Pienso también que el paso del tiempo es una buena prueba para medir la calidad de las obras culturales. No siempre, pero generalmente, las mejores obras son aquellas que sobreviven y logran emocionar a personas de distintas generaciones. En ese sentido, las mejores obras sin, a la vez, hijas de su tiempo pero también atemporales, igual que pueden ser muy intimistas o pegadas a una tradición o cultura específica, y a la vez universales. No hablo ni siquiera de los clásicos, que por supuesto también, sino de incluso series de las que todo el mundo hablaba hace dos o tres años, o cinco o seis, y que ahora nadie recuerda, pero que ahí están, en las plataformas, inmutables, listas para recibir a quien se aleje de esa tiranía de la novedad.

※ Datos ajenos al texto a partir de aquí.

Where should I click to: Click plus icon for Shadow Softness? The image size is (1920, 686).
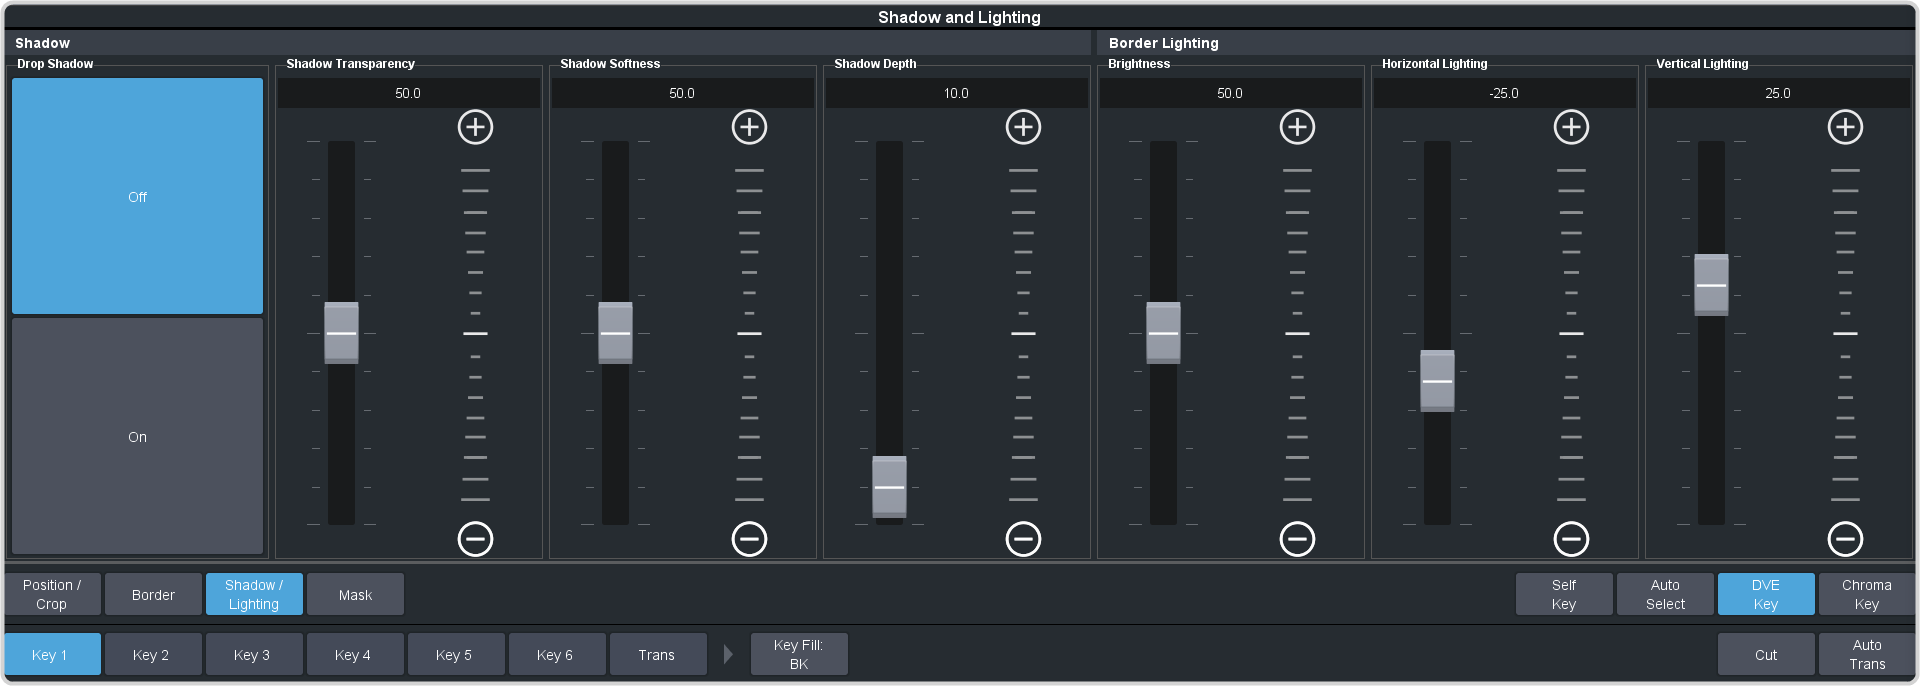[749, 127]
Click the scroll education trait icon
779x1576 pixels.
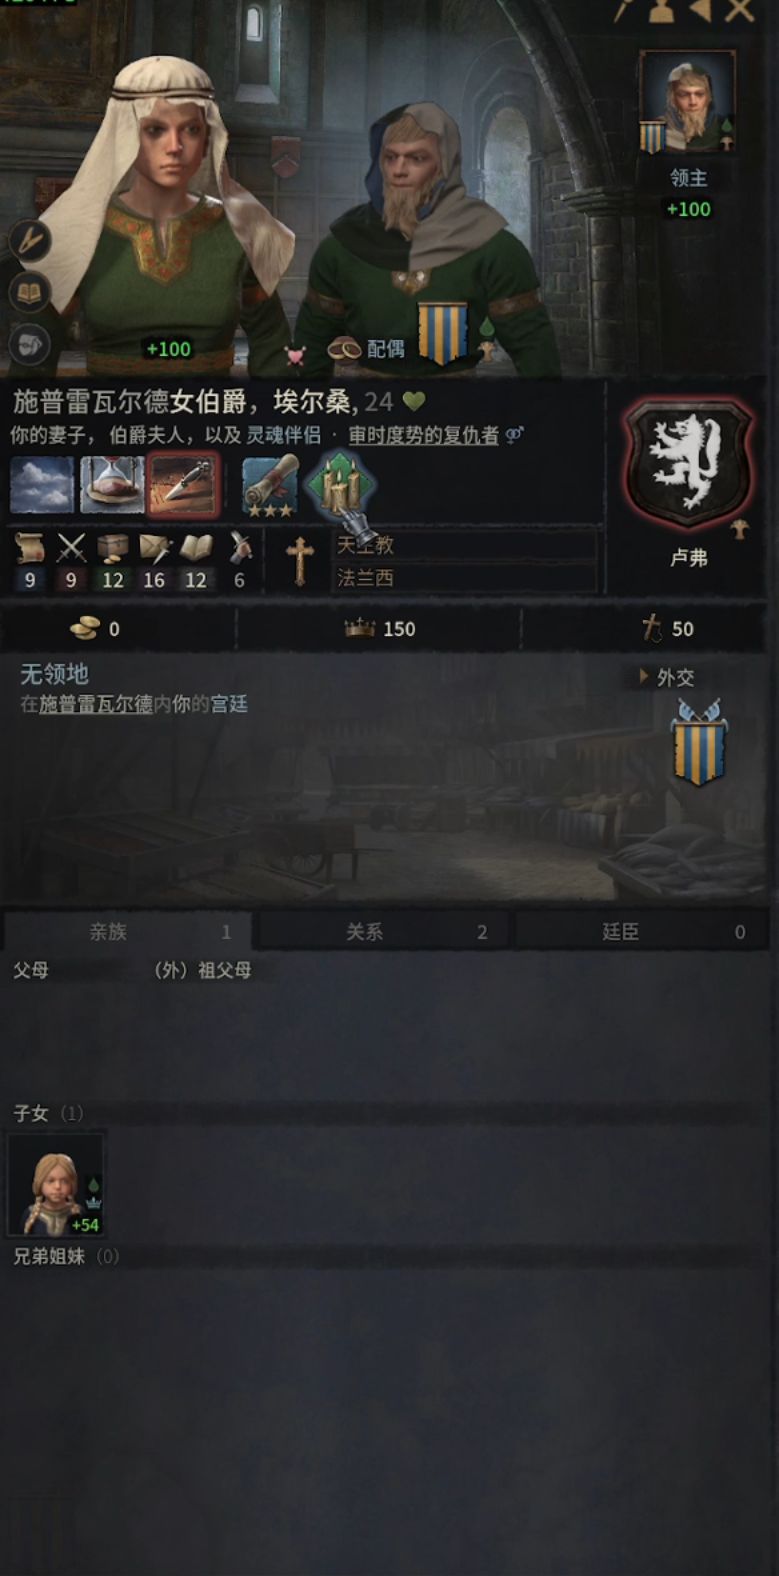(270, 485)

No me extraña, por ejemplo, que los derechos de Friends, a pesar de que haya pasado tanto tiempo desde que terminó la serie, cuesten tanto. Es ese placer de la nostalgia, pero también el de hacer descubrimientos tardíos y acercarse por primera vez, con ojos nuevos, a historias que atrajeron a mucha gente hace tiempo. 

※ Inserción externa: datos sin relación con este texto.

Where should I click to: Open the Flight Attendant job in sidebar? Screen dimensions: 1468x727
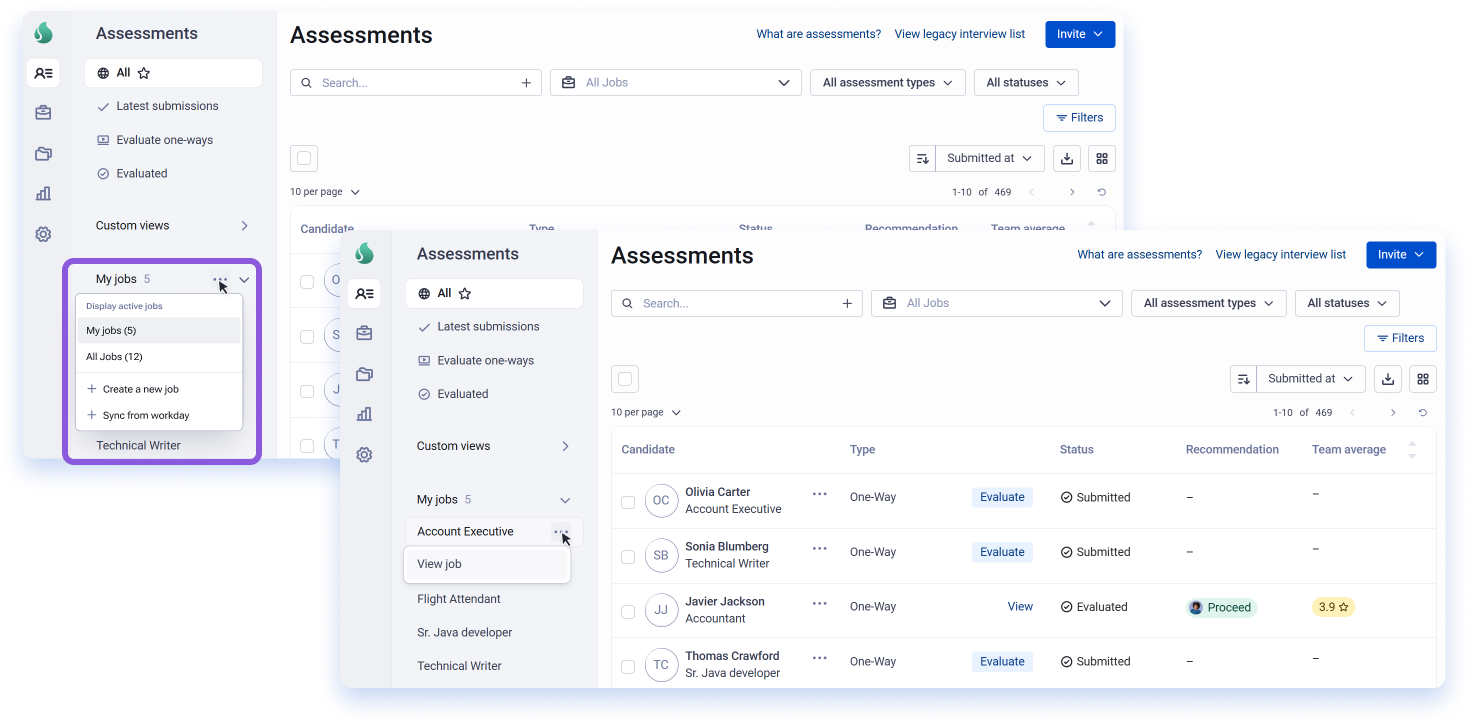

De alguna forma, apreciar todo esto es aceptar que cualquier obra, incluso de siglos pasados, es una novedad, porque está ahí lista para recibir a quien quiera acercarse a ella. Así que, sí, seguiré pendiente de los estrenos y las novedades editoriales, pero buscaré también más obras atemporales como los Ensayos de Montaigne, por ejemplo, que leí el pasado verano, o como Carmen Martín Gaite, con la que ya empiezo a sufrir al pensar que me van quedando pocos libros suyos que conocer. Quizá, quién sabe, sea una de las lecciones de esta pandemia. Algo que era forzado y doloroso, el cierre durante tanto tiempo de las salas de cine, por ejemplo, nos ha llevado a valorar también las obras un poco más antiguas, o un mucho. Eso no implica que no estemos deseando volver a las salas, hoy mejor que mañana, es sólo que se amplía el universo de asombros y descubrimientos que nos aguardan. El pasado de la cultura es muy presente, está muy vivo. Puede que en el fondo no haya descubrimientos tardíos, porque las obras que valen la pena de verdad perduran y sobreviven a su generación y a su tiempo.